* **GIVEN TEXT**:
──────────────────────────────

Money.Net, a provider of live streaming financial market data, has selected desktop operating system OpenFin to deploy and deliver its software at scale, particularly to global financial institutions.

The company has also become a member of the OpenFin established, Fintech Open Source Foundation (FINOS), a non-profit foundation promoting open innovation in financial services, and OpenFin’s Financial Desktop Connectivity and Collaboration Consortium (FCD3) initiative, which aims to drive standards for desktop application interoperability.

OpenFin standardises the operating environment for hundreds of industry applications on financial desktops, allowing seamless deployment, interaction and interoperability between applications.

It aims to deliver a native desktop experience but with all of the benefits of web deployment. Liquidity-type platforms including Trumid, OpenDoor and Algomi, as well as many analytic platforms and any internal applications that a company builds can be deployed on the operating system by allowing the increasing number of applications which exist to help traders and portfolio managers make the right trading decisions to work simultaneously.

Adam Toms, CEO of OpenFin Europe, argues that the connectivity between applications, together with the use of one OpenFin platform, allows these applications to interoperate and share information seamlessly by eliminating the need for traders to re-key the same information into the different applications in their workflow. The CEO maintains that this significantly reduces the human error that can come with traders inputting information into disparate systems.

──────────────────────────────

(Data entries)

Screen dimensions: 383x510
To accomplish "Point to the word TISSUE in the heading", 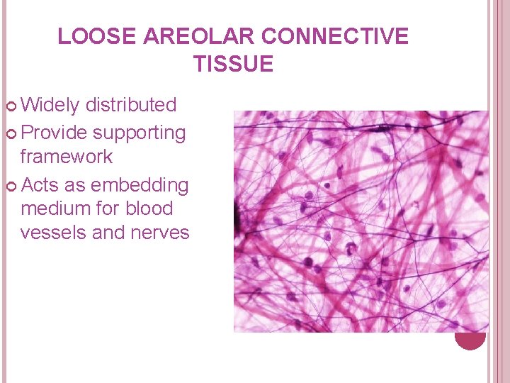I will [233, 65].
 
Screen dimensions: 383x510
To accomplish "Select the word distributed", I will [130, 106].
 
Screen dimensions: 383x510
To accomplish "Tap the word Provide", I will [55, 133].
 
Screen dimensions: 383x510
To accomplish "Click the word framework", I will [67, 156].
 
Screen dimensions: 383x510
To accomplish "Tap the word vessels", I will [49, 233].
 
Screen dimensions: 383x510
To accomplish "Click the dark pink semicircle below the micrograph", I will [470, 340].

──────────────────────────────

* **ASSIGNMENT**: Return the passage of the Money.Net and OpenFin article above, beginning with the words "OpenFin standardises the" and stopping after the words "to work simultaneously.", copied word for word.

* **SOLUTION TO THIS PROBLEM**:
OpenFin standardises the operating environment for hundreds of industry applications on financial desktops, allowing seamless deployment, interaction and interoperability between applications.

It aims to deliver a native desktop experience but with all of the benefits of web deployment. Liquidity-type platforms including Trumid, OpenDoor and Algomi, as well as many analytic platforms and any internal applications that a company builds can be deployed on the operating system by allowing the increasing number of applications which exist to help traders and portfolio managers make the right trading decisions to work simultaneously.